FIG. 12 illustrates an internal configuration of the ROM 2, and FIG. 13 is a signal waveform diagram. As shown in FIG. 13, the instruction fetch cycle includes a precharge period T1 and a data determination period T2. In the precharge period the potentials at bit lines c1, c2, c3, and c4 of the ROM 2 shown in FIG. 12 are turned to a high (H) level on receipt of the access signal b such as a precharge signal. In the next data determination period T2, one signal line a1, a2, or a3 corresponding to the address signal a is selected by an address decoder 201. By this selection, N-ch transistors 200 connected to the selected signal line and also grounded are turned ON. Those among the bit lines c1, c2, c3, and c4 connected to the turned-ON transistors are then discharged with the potential thereof turned to a low (L) level, while the remaining bit lines hold the H potential. A program composed of a combination of the L and H potentials at the bit lines c1, c2, c3, and c4 is read via the ROM data bus c to the CPU 100.

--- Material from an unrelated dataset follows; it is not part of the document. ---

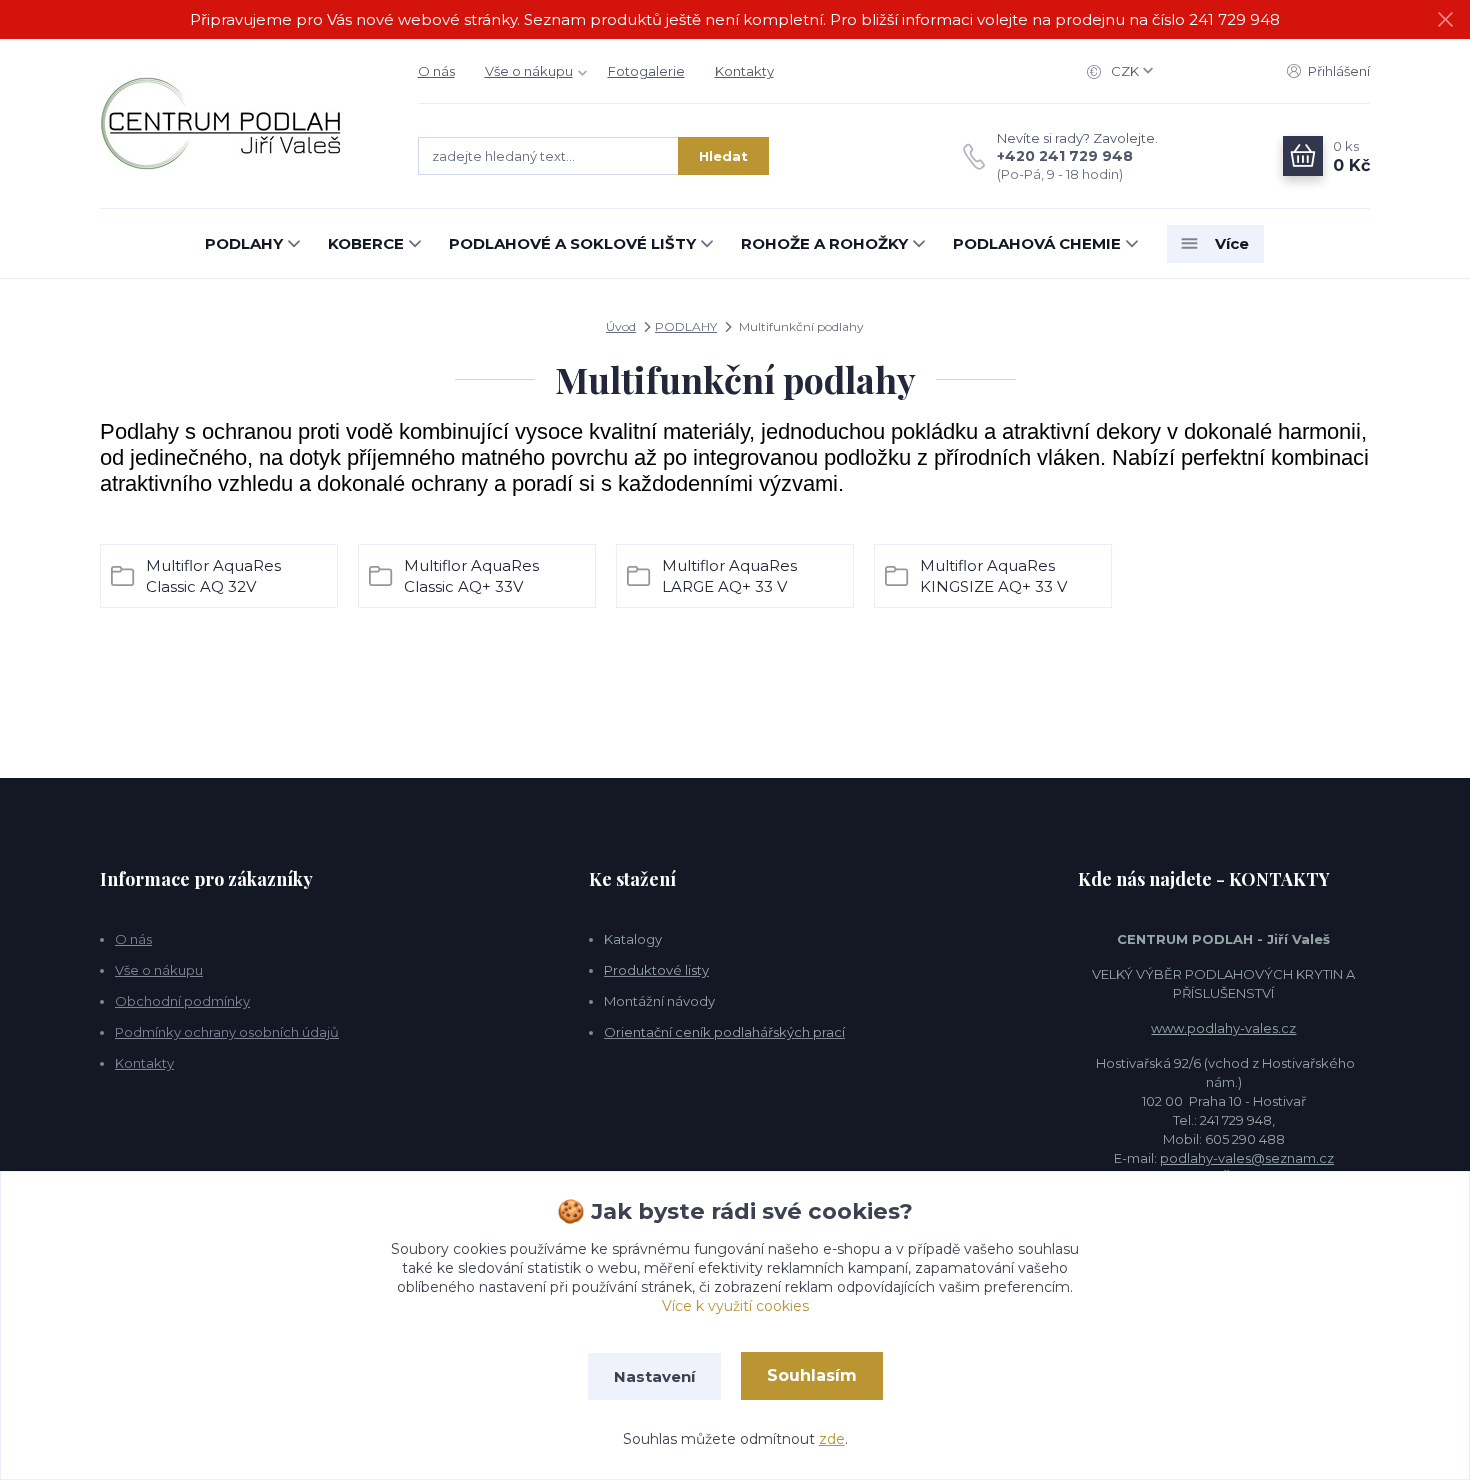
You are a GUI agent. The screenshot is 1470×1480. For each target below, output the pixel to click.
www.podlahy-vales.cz (1223, 1028)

Thereafter, on receipt of an instruction data determination signal (not shown), the read program is stored in an instruction register (not shown) of the CPU 100. Thus, the instruction fetch cycle is terminated.
In the conventional computer device described above, access to the ROM 2 is only once in the instruction fetch cycle. This arises the following problem. In general, each memory cell of the ROM 2 is essentially constructed of one capacitor and one transistor. With this configuration, if a bit line that is not connected to a turned-ON N-ch transistor 200 is grounded due to noise or the like while it holds the precharged potential and resultantly the H data is turned to L data, there is provided no means for correcting this error. As a result, a program may be read mistakenly from the CPU 100, and the mistakenly read program may be decoded and executed by the ROM 2.